Regresé a los Estados Unidos por un lapso breve durante los primeros días de diciembre pasado. Con el corazón dividido.
Una vez pasando la aduana del Aeropuerto de Atlanta, sentí una casi indescriptible serenidad y con libertad total extendí mis brazos, experimentando esa calma sin reservas que hace sentir el llegar a casa.
Reflexionado sobre este inverosímil hecho, me sentí traicionando mis propios sentimientos de pertenencia a un lugar, me sentí traicionando a mi tan querido México al que había vuelto y que me había abrazado tan cálidamente.
Se suponía que ese México es mi casa, mi pedazo de tierra añorado desde fuera y por tanto tiempo, era el único que debiera haberme hecho sentir en total plenitud y calma.
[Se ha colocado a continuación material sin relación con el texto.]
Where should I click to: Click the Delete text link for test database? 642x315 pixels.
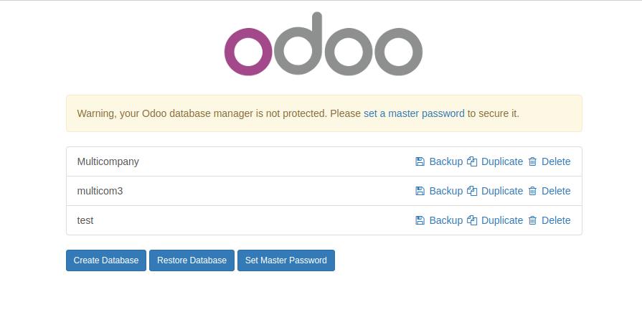coord(556,220)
Si, debería haber sido México, y no Baltimore que está tan lejos, aún mas lejos del estado de California que ahora parece naturalmente mexicano. Pero allí, a mitad de camino, en la otra costa, la otra orilla del mar, tan al este, ¿por qué me siento así?
Se suponía que esos sentimientos de regresar y sentir felicidad debiera haberlos sentido sólo al llegar a mi lugar de origen al país del que soy nativa: México, donde siempre deberé anhelar estar, y en donde sin dudarlo ni un segundo, es mi lugar.
Pero no fue así, y al estar al otro lado de la frontera, también lo sentí. Fue “super cool,” en español mexicano. ¡Me encantó! Volví a respirar los olores a nuevo de los centros comerciales y mis ojos pudieron ver otra vez las aristas multiculturales de Estados Unidos.
Aquí y allá, con el corazón dividido
En el aeropuerto comí comida china, acompañada de un ambiente familiar, con ojos orientales con forma de avellanas a mi derecha, y pieles del color de la leche a mi izquierda, con cabezas cubiertas de niños pelirrojos al frente caminando hacia mi, o con pieles de chocolate con sonrisas a todo lo que da.
Y ahí estaba yo, sentada, tal como lo hice por muchos años mientras viví en Ontario, California, cuando una vez más el agridulce pollo a la naranja crujió en mi boca y la sal de soya me hizo salivar. Otra vez: con el corazón dividido.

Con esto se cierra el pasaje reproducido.